Step #2: Learn not to take rejection personally

Now you’re ready to send your project out into the world to seek its fortune. But you’re still scared, and that’s okay. Acknowledge your fear, but don’t let it tell you what to do.

What are you really scared of, after all? That you’ll send your story to an editor and they’ll reject it? Well, there’s no getting around the fact that this will happen. But that doesn’t have to be the end of that story’s life, or your continued life as a writer.  You are not your writing, so don’t take rejection personally.

Also, just because one editor doesn’t take your story doesn’t mean nobody ever will. Your story may not be to their taste (fiction is pretty subjective, you know), they may have already accepted something similar, or they may not have space for it right now. The next person you send it to may love it and have just the right place to put it. You won’t know until you try.

At the end of the day, if you submit, your story may get rejected — but if you don’t, it’ll never get accepted.

Step #3: Submit wisely and seek feedback

Always make sure the place you’re submitting your story is suited to what you’ve written, and always follow guidelines carefully. The last thing you want is for your story to be rejected because you didn’t use the right font; editors will use any excuse to whittle down their submissions. You also want to increase your chances by reading the kind of thing they generally accept, or at least checking what genres they publish.

Another thing you can do is identify places you can submit your work that offer feedback. That way, if an editor rejects your writing, you’ll have some idea why. And, more importantly, you’ll have a way forwards to revise and improve the story so you can send it somewhere else and be more likely to be successful.
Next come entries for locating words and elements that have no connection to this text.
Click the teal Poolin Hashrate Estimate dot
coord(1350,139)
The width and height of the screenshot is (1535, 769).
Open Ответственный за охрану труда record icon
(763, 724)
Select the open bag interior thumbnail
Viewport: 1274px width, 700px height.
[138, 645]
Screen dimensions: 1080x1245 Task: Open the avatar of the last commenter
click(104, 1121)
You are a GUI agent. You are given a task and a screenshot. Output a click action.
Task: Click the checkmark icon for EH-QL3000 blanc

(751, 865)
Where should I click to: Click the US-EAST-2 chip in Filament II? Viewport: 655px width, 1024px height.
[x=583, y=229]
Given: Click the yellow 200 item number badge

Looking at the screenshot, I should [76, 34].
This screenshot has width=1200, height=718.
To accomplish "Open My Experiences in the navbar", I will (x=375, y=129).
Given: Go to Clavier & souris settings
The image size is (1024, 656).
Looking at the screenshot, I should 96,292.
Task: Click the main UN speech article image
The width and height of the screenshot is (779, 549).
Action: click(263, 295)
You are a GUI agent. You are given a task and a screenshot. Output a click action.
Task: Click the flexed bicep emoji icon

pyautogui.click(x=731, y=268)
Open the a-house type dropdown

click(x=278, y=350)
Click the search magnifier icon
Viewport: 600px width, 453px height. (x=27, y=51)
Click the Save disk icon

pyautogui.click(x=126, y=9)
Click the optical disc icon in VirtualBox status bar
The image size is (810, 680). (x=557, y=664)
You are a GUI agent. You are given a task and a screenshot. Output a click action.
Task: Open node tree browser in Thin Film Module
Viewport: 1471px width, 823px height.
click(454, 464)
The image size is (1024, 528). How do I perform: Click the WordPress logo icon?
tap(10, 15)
These places are few and far between, but they do exist. For example, Scribble magazine in the UK prints ten short stories in every issue, and the editor always gives feedback if he rejects something. If he accepts something and prints it in the magazine, the readers then send in feedback that gets printed in the next edition, so it’s a great place to find out what works and what doesn’t work for some people.

For science fiction and fantasy short stories, there’s a website called Cosmic Roots and Eldritch Shores, and they also always provide feedback on the stories they reject.

Step #4: Revise, resubmit, and persevere

If you struggle with coming up with new story ideas, find competitions or anthologies that have specific requirements. This is a great way to generate ideas and motivate you to finish stories since it gives you a theme, a word count, and a hard deadline.

If you aren’t successful, don’t assume that means your story is no good. Just because you wrote it for a specific submission call doesn’t mean you can’t send it elsewhere. There are plenty of publishers looking for great work. If you get a rejection, run through your story again to see if there are any parts you can improve, then find somewhere else to send it.

One of my first publication successes came out of a rejection. I submitted a story to a prestigious fantasy anthology and the editor emailed to say it was a perfectly good story, but not quite what she was looking for. She encouraged me to submit it elsewhere. I did, and the next editor accepted and published it.

 

In the last three years, I’ve made nearly 300 submissions to competitions, fiction sites, anthologies, and magazines. Of those, forty submissions have achieved some measure of success (competition shortlist or acceptance for publication), which is one in seven or eight submissions.

Perseverance is the key. One of my stories was rejected by five different places before the sixth accepted it for publication, and one magazine rejected three of my stories before finally accepting the fourth I sent in. So, don’t give up!

One thing I can tell you with certainty: rejection hurts, but the pain lessens with every rejection you receive. Acceptance feels amazing, too, and that feeling doesn’t diminish over time. My fortieth success was just as sweet as my first, and every rejection I now receive simply prompts the question “Where else can I send that?”.

If you’re thinking of submitting your work, take a deep breath and go for it. You’ll never know what you can achieve until you try.